● Document:
%%
# Genuine Vw Oil filter wrench



## [email protected] (Aug 5, 2005)

Hey Guys,
We have had a few requests for these and we have finally been able acquire them directly through Vw. These are a genuine Vw tool that every technician at every Vw dealership uses. These make changing your oil very easy. These specialty wrenches fit all 4 cylinder gas engines through 2004 except Passat. Fits TDI diesel engines through 2003, and 2005 and newer 2.5 liter 5 cylinder engines. Our special price is $16.23ea plus shipping. We have around 10 in stock now..

Thanks guys.








https://www.1stvwparts.com/default.php


----------



## dvlax40 (Jan 17, 2006)

imj sorry but if you need a wrench to get your oilfilter off it was put o too tight to begin with


----------



## [email protected] (Aug 5, 2005)

*Re: (dvlax40)*


_Quote, originally posted by *dvlax40* »_imj sorry but if you need a wrench to get your oilfilter off it was put o too tight to begin with

True, but a lot of people over tighten their oil filters, and you know how frustrating it is to try and get off a tight oil filter.


----------



## jettatech (Oct 26, 2001)

*Re: ([email protected])*

its really good for the ALH tdi engines as well as the newer dubs!


----------



## [email protected] (Aug 5, 2005)

*Re: (jettatech)*


_Quote, originally posted by *jettatech* »_its really good for the ALH tdi engines as well as the newer dubs! 

True!


----------



## GTijoejoe (Oct 6, 2001)

*Re: (dvlax40)*


_Quote, originally posted by *dvlax40* »_imj sorry but if you need a wrench to get your oilfilter off it was put o too tight to begin with

x2..... ppl dont' over tighten your filter







<= if thats not good advice then I dont know what is


----------



## sxracer001 (Jun 27, 2005)

lol then im doin soemthin wrong, but hey my **** doesnt leak


----------



## dvlax40 (Jan 17, 2006)
%%
● Dataset extract:
%%
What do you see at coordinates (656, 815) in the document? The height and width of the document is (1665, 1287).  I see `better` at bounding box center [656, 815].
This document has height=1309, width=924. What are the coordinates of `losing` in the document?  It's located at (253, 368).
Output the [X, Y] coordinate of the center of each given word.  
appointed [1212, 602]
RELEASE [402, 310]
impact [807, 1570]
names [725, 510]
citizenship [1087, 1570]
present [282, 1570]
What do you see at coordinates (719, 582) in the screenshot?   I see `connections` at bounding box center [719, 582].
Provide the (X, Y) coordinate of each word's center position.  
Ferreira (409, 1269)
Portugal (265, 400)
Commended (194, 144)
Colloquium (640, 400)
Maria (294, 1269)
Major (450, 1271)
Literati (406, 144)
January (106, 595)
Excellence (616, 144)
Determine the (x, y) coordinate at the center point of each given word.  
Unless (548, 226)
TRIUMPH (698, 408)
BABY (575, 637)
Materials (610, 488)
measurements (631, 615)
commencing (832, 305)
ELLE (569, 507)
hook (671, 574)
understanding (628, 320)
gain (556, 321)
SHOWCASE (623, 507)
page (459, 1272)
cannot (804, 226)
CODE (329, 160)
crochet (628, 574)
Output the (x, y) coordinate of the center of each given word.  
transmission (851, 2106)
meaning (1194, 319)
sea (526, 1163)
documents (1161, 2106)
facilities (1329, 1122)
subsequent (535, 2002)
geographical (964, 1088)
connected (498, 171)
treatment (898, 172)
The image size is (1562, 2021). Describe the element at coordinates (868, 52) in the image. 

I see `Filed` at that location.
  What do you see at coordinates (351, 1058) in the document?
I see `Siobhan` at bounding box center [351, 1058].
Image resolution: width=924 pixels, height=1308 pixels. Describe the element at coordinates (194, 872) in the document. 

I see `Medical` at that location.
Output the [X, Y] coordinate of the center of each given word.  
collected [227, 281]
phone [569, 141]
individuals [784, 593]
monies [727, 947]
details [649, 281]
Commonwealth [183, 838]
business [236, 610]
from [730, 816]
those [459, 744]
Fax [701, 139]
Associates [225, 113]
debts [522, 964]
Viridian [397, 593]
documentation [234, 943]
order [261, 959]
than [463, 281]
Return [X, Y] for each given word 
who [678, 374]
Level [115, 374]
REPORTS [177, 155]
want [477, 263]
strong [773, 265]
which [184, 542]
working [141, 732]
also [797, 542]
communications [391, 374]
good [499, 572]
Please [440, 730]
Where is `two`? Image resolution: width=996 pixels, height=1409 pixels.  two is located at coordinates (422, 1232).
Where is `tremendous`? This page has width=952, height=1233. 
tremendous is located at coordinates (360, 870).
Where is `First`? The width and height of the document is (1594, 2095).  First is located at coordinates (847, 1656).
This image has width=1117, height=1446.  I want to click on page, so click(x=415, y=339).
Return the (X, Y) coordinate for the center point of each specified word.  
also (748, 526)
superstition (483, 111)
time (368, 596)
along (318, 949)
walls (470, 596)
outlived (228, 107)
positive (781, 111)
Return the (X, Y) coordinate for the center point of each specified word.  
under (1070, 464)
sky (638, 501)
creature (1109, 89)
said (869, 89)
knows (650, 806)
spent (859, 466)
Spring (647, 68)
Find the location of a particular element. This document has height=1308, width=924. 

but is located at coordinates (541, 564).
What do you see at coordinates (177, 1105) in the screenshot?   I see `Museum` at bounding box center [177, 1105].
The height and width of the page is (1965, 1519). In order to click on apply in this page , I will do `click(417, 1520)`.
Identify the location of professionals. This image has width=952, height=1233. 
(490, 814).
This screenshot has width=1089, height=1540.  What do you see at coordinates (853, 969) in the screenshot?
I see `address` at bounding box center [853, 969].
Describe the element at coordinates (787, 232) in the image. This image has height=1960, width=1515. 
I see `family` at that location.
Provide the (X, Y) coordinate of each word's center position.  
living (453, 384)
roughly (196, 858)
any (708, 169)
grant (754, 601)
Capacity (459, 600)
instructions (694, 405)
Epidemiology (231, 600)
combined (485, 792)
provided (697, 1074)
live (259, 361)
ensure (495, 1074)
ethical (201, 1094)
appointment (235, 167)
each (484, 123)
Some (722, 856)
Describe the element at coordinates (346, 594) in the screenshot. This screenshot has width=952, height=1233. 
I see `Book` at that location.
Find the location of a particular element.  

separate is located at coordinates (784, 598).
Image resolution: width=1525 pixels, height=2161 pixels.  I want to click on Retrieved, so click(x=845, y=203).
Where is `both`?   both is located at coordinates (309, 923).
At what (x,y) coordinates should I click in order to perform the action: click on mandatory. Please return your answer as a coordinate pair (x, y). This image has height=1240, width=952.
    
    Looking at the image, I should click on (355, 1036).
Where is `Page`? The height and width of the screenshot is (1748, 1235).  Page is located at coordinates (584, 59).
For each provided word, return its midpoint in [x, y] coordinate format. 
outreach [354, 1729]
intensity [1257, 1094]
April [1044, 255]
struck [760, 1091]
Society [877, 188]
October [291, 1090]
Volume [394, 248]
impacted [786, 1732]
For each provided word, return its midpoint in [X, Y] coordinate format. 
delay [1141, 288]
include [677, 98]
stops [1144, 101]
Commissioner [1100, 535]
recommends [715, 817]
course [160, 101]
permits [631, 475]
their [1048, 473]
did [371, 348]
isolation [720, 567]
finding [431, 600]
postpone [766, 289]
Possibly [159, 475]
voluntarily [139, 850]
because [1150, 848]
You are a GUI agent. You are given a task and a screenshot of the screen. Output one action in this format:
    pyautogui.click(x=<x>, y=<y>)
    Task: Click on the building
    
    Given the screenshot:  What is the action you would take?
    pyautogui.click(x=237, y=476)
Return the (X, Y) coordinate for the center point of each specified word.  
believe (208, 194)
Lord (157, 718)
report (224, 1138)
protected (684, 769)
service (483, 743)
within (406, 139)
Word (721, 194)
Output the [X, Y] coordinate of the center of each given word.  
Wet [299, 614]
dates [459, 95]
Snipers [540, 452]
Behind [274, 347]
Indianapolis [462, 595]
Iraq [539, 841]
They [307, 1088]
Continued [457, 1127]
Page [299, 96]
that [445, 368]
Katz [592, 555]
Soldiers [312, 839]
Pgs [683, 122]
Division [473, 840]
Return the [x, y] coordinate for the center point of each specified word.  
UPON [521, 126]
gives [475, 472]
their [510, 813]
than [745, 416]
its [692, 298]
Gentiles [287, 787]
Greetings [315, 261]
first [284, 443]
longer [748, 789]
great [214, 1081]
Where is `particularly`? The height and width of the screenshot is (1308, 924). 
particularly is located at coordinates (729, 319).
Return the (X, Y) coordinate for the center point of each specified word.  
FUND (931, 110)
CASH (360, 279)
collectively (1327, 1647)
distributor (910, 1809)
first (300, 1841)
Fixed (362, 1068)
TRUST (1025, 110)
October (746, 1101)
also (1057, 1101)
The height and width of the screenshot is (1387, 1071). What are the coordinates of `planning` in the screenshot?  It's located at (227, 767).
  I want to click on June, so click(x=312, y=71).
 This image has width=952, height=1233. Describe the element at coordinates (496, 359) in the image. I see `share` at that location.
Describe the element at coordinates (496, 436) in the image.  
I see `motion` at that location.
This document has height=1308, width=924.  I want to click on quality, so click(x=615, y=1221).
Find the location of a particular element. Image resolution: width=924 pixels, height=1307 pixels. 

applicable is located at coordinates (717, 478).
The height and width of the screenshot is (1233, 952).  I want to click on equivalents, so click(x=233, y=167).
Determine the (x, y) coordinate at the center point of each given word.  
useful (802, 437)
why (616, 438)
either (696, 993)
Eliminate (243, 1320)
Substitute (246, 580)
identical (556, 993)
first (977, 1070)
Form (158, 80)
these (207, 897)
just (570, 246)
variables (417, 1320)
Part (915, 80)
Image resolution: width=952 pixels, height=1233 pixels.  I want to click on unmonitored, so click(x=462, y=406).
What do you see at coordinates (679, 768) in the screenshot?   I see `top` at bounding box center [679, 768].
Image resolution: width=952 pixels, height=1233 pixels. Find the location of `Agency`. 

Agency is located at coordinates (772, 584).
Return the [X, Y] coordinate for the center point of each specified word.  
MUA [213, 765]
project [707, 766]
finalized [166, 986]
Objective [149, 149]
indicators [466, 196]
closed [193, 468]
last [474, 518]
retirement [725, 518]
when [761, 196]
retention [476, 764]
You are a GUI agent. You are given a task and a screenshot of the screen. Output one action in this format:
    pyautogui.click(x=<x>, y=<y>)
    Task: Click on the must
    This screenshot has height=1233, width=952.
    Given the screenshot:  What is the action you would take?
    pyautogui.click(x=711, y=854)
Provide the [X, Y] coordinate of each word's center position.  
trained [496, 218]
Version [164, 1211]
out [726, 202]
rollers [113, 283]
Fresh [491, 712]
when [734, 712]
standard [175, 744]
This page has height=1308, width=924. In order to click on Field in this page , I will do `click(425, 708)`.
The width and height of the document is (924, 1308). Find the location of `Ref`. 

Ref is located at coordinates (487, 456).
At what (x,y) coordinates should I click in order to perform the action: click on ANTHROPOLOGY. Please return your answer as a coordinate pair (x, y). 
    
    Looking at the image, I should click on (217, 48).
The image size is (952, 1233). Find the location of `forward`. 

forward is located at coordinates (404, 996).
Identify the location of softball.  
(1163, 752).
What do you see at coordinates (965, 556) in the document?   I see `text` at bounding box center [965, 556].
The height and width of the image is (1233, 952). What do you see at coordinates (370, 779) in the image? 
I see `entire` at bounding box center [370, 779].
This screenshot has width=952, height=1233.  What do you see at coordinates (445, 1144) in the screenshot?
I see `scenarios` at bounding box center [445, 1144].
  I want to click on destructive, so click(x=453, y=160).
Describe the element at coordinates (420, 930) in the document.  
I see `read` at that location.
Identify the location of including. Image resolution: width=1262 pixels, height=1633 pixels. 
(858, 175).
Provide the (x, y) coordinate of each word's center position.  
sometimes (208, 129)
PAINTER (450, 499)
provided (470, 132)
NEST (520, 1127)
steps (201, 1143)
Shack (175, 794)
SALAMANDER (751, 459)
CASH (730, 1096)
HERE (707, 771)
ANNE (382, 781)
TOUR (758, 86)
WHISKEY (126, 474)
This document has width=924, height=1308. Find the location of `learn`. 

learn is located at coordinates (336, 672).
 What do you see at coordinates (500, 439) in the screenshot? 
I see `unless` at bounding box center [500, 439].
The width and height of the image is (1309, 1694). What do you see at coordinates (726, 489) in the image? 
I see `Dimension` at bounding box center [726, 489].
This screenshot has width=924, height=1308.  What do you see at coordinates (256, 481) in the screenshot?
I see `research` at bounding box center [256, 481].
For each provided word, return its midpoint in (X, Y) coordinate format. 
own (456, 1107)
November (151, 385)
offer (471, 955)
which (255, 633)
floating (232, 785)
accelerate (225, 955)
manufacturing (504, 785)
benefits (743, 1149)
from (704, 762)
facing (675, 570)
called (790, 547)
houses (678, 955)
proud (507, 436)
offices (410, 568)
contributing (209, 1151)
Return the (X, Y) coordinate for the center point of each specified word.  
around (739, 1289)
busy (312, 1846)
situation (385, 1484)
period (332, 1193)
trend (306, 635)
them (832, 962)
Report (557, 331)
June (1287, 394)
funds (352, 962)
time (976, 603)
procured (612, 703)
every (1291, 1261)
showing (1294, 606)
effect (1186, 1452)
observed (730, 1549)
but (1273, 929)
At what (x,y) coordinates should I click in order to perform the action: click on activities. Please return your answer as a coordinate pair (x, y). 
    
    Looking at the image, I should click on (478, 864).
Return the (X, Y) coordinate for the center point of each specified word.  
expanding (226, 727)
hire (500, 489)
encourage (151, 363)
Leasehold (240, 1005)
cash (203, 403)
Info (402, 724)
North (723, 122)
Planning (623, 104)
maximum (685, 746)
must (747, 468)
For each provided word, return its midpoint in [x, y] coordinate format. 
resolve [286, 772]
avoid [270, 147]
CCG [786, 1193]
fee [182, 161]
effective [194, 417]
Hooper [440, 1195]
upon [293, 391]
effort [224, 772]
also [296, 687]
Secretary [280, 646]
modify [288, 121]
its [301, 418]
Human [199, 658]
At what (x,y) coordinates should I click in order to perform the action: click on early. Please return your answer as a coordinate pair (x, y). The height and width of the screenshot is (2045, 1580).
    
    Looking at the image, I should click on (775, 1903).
%%
● Requests:
(A) Give the lines of the entries as a JSON list of strings, one string per line with blank lines omitted, starting with the line containing "live (259, 361)" and going on through the line containing "impacted [786, 1732]".
(B) Take the forum thread about the VW oil filter wrench further from the point where it stops.

● Outputs by task:
(A)
[
  "live (259, 361)",
  "ensure (495, 1074)",
  "ethical (201, 1094)",
  "appointment (235, 167)",
  "each (484, 123)",
  "Some (722, 856)",
  "Describe the element at coordinates (346, 594) in the screenshot. This screenshot has width=952, height=1233. ",
  "I see `Book` at that location.",
  "Find the location of a particular element.  ",
  "separate is located at coordinates (784, 598).",
  "Image resolution: width=1525 pixels, height=2161 pixels.  I want to click on Retrieved, so click(x=845, y=203).",
  "Where is `both`?   both is located at coordinates (309, 923).",
  "At what (x,y) coordinates should I click in order to perform the action: click on mandatory. Please return your answer as a coordinate pair (x, y). This image has height=1240, width=952.",
  "    Looking at the image, I should click on (355, 1036).",
  "Where is `Page`? The height and width of the screenshot is (1748, 1235).  Page is located at coordinates (584, 59).",
  "For each provided word, return its midpoint in [x, y] coordinate format. ",
  "outreach [354, 1729]",
  "intensity [1257, 1094]",
  "April [1044, 255]",
  "struck [760, 1091]",
  "Society [877, 188]",
  "October [291, 1090]",
  "Volume [394, 248]",
  "impacted [786, 1732]"
]

(B)
im just sayin i change oil and all i do is hand tighten the filters, they dont leak, and they come off just as easy the next time, its when people start to use wrenchs that they over tourqe stuff and make it too tight


----------



## GTijoejoe (Oct 6, 2001)

*Re: (dvlax40)*


_Quote, originally posted by *dvlax40* »_im just sayin i change oil and all i do is hand tighten the filters, they dont leak, and they come off just as easy the next time, its when people start to use wrenchs that they over tourqe stuff and make it too tight

exactly..... If you lub your filter seals properly, and hand tighten your filters tightly, you should not have any leaks......6+ yrs and I've never had ANY of my filters leak....


----------



## Betont (Apr 5, 2004)

*Re: (dvlax40)*

Well don't order 1 then. Some people may feel better with having a filter wrench.


----------



## gustav129 (Feb 17, 2007)

*Re: (GTijoejoe)*


_Quote, originally posted by *GTijoejoe* »_
exactly..... If you lub your filter seals properly, and hand tighten your filters tightly, you should not have any leaks......6+ yrs and I've never had ANY of my filters leak....

I haven't had any problems either.


----------



## Jian (May 14, 2004)

*Re: (gustav129)*

I tighten mine by hand, but use a filter wrench to get it off, its just easier / faster for me.


----------



## [email protected] (Aug 5, 2005)

*Re: (Luvmy8V)*


_Quote, originally posted by *Luvmy8V* »_Well don't order 1 then. Some people may feel better with having a filter wrench. 

Thank you..


----------



## ctuagent117 (Oct 4, 2005)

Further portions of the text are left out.